Can we add it to our KB's signatures?


----------



## Andrew Ashling

Evenstar said:


> Can we add it to our KB's signatures?


Of course.


----------



## Jennifer Lewis

Evenstar said:


> Can we add it to our KB's signatures?


Good idea!

Thanks to Andrew and the volunteers for their hard work


----------



## cinisajoy

Running through the room shouting IS IT FREE YET HUH.  When will it be free?  How long till it is free?  Well, huh.


----------



## Evenstar

I've added it, it looks great  

I bet we'll be seeing this cover on an awful lot of authors sigs from now on!


----------



## 68564

EVERYONE should start reporting it free. Use Apple, Kobo, and B&N:

https://itunes.apple.com/us/book/id951793215
http://store.kobobooks.com/en-us/books/stories-on-the-go-101-very-short-stories-by-101-authors/V0A6QV_LJkWo9WQsQhx0ag?MixID=V0A6QV_LJkWo9WQsQhx0ag&PageNumber=1
http://www.barnesandnoble.com/w/stories-on-the-go-101-very-short-stories-by-101-authors-hugh-howey/1120915539?ean=2940151725712&itm=1&usri=2940151725712

If 101 of us submit 3 free reports in the next 24-48 hours, we will probably get noticed


----------



## Cherise

VydorScope said:


> EVERYONE should start reporting it free. Use Apple, Kobo, and B&N:
> 
> https://itunes.apple.com/us/book/id951793215
> http://store.kobobooks.com/en-us/books/stories-on-the-go-101-very-short-stories-by-101-authors/V0A6QV_LJkWo9WQsQhx0ag?MixID=V0A6QV_LJkWo9WQsQhx0ag&PageNumber=1
> http://www.barnesandnoble.com/w/stories-on-the-go-101-very-short-stories-by-101-authors-hugh-howey/1120915539?ean=2940151725712&itm=1&usri=2940151725712
> 
> If 101 of us submit 3 free reports in the next 24-48 hours, we will probably get noticed


Reported


----------



## Cherise

Andrew Ashling said:


> Of course.


Um, we maybe should wait till it's free to add it to our signatures?


----------



## Vaalingrade

I had no idea you could add Anthologies in AC. the other two just... happened.
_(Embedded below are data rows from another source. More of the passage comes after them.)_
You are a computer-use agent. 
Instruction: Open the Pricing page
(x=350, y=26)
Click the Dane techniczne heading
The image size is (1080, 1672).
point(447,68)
Also, would it be okay to make a permanent page on my site for this book? I have pages for every book I've written, but none of the anthologies/jams.


----------



## momilp

VydorScope said:


> EVERYONE should start reporting it free. Use Apple, Kobo, and B&N:
> 
> https://itunes.apple.com/us/book/id951793215
> http://store.kobobooks.com/en-us/books/stories-on-the-go-101-very-short-stories-by-101-authors/V0A6QV_LJkWo9WQsQhx0ag?MixID=V0A6QV_LJkWo9WQsQhx0ag&PageNumber=1
> http://www.barnesandnoble.com/w/stories-on-the-go-101-very-short-stories-by-101-authors-hugh-howey/1120915539?ean=2940151725712&itm=1&usri=2940151725712
> 
> If 101 of us submit 3 free reports in the next 24-48 hours, we will probably get noticed
> 
> Reported


----------



## Selina Fenech

Reported price match links! And added to my signature. 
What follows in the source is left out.